SMALL businesses could have to pay big fines if they don't make sure they have the right environmental procedures in place, a York solicitors' firm is warning.

Under new court sentencing guidelines that came into force this month, organisations with turnovers of less than £2 million a year could face a maximum fine of £95,000 and their directors could go to jail if they pollute the environment or leave litter or waste on the ground, in the air or in water.

Kevin Blount, of Howard & Byrne of York, said: "No responsible firm sets out to break the law, but accidents and errors can never be completely eliminated. The new guidelines draw important distinctions between an accident or rogue employee and a reckless firm.

"Even for a small company responsible for only localised impact with limited clean-up required, this makes the difference between a starting point of £1,000 and £10,000. For directors accused of having been reckless then where there are major clean up costs the starting point is custody."

When magistrates and judges decide on a sentence, national guidelines give them a starting point which the court can then adjust upwards or downwards within set boundaries depending on the facts of the case.

Companies and commercial organisations are responsible for the actions of their employees unless they can prove that they have taken all reasonable steps to ensure that their employees follow the law.

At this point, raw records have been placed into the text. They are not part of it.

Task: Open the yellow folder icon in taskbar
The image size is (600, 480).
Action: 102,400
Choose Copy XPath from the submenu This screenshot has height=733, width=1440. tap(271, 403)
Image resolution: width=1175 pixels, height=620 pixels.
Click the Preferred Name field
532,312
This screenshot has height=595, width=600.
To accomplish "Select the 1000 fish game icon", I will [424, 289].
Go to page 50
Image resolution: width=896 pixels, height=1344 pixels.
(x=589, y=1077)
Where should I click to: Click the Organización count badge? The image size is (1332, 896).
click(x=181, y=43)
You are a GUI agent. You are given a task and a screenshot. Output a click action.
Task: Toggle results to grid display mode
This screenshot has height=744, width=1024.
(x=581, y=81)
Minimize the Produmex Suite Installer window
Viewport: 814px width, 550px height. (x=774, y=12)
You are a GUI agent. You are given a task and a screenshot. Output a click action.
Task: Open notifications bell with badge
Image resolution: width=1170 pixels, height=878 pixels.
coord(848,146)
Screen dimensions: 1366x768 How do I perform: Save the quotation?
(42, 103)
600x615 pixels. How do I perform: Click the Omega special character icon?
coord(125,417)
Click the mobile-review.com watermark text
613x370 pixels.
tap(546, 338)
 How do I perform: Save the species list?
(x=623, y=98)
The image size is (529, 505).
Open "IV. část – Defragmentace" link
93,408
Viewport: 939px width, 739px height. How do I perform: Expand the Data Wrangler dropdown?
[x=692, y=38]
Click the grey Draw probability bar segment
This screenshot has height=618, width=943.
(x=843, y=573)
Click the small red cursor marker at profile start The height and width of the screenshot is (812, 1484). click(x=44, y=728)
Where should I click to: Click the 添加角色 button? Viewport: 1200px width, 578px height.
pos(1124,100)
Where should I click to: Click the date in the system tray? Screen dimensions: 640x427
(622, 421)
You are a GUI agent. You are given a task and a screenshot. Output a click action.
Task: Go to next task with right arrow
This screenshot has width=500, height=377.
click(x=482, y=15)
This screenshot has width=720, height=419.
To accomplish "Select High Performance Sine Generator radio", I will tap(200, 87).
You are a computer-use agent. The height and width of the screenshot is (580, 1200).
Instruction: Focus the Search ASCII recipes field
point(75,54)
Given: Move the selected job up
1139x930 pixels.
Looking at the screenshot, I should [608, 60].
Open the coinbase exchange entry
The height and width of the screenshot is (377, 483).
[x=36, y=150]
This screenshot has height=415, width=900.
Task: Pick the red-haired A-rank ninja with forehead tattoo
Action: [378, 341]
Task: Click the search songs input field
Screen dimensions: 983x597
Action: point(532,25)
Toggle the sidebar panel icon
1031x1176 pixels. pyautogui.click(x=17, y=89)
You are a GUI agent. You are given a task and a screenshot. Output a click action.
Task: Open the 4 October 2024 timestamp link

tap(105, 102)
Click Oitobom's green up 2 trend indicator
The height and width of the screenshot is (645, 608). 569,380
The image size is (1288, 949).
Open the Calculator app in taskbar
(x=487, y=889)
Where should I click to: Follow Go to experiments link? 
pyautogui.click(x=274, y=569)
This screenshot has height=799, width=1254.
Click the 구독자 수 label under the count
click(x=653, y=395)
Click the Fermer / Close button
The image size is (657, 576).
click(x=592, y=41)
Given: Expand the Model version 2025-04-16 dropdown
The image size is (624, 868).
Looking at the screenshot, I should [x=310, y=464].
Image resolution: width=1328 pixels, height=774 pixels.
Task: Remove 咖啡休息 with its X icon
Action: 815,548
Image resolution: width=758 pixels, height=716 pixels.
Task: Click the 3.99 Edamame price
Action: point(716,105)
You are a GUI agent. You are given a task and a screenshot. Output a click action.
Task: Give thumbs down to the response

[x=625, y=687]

"All too often, firms struggle to evidence what procedures and training they have in place or fail to respond proactively to any potential investigation," said Mr Blount.

His firm is encouraging businesses to check their anti-waste and anti-pollution measures to make sure they are adequate and that they can produce proof they are being followed if necessary.

Larger firms could receive larger fines with those of turnovers of £50 million facing a fine of up to £3 million.